DETAILED DESCRIPTION OF THE INVENTION

For a detailed explanation of the present invention, reference is made to the following description of the core drilling apparatus and a method for converting the core drilling apparatus between a core drilling assembly and a full-diameter drilling assembly, taken in conjunction with the accompanying drawings showing examples of implementations of the inventive features.

The present invention discloses details of a core drilling apparatus adapted to be used for both drilling and coring without performing a tripping operation as well a method for converting such a core drilling apparatus between coring and drilling modes. The core drilling apparatus can be converted between a core drilling assembly and a full-diameter drilling assembly with purely mechanical and/or hydraulic means, i.e. without the use of downhole complex control electronics and power supply.

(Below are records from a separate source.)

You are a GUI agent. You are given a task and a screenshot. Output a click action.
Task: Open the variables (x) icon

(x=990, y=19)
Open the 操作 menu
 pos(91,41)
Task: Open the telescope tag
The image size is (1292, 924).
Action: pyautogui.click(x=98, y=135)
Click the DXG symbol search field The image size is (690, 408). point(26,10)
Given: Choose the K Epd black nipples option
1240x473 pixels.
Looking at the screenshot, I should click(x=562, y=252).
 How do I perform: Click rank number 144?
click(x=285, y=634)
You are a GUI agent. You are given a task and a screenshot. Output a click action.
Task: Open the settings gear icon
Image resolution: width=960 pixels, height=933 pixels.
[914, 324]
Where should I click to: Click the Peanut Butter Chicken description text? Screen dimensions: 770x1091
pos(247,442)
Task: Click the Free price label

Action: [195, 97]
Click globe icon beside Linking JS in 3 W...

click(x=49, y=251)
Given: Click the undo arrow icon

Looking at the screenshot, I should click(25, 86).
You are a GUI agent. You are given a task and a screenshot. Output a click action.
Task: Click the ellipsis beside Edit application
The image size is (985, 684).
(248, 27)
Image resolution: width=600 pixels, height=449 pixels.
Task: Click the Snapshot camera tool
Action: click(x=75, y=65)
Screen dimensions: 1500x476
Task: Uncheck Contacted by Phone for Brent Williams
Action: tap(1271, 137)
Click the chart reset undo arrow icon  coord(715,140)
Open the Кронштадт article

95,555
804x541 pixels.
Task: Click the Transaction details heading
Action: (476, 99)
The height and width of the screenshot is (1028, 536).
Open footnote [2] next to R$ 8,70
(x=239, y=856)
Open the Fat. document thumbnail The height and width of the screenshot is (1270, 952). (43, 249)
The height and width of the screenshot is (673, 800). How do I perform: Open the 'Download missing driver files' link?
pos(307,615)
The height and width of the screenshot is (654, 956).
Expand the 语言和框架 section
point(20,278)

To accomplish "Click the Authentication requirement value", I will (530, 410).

The core drilling apparatus comprises a coring drill head, an outer tubing for conveying forces to the drill head, an inner tubing with an upper end connected to a lifting device and a lower end adapted for receiving a core sample. It further comprises conveyance arrangement connected to the upper end of the outer tubing. The lifting device is adapted to run between an upper and lower position within the outer tubing and comprises a release mechanism that when activated, releases forces acting on the lifting device, such that when the lifting device is in an upper position when activated, the lifting device lowers the inner tubing thereby pushing the closure elements in an open position, and when the lifting device is in a lower position when activated, the lifting device lifts the inner tubing from the closure elements such that the closure elements will be in a closed or partly closed position.

By closing or substantially closing the center opening of a coring drill head below an inner tubing, rock entering the center opening of the coring drill head will be grinded away. By opening the center opening of a coring drill head below an inner tubing, rock entering the center opening of the coring drill head will enter an inner tubing, thereby making it accessible for further analysis.

The center opening is open or closed by means of closure elements with embedded cutting implements for grinding away drilled rock formations when closed. Grinded debris or rock fragments will be carried to surface with the return flow of drilling fluid via ports in the drill head. The ports are open into the annulus between the drill head and the borehole wall.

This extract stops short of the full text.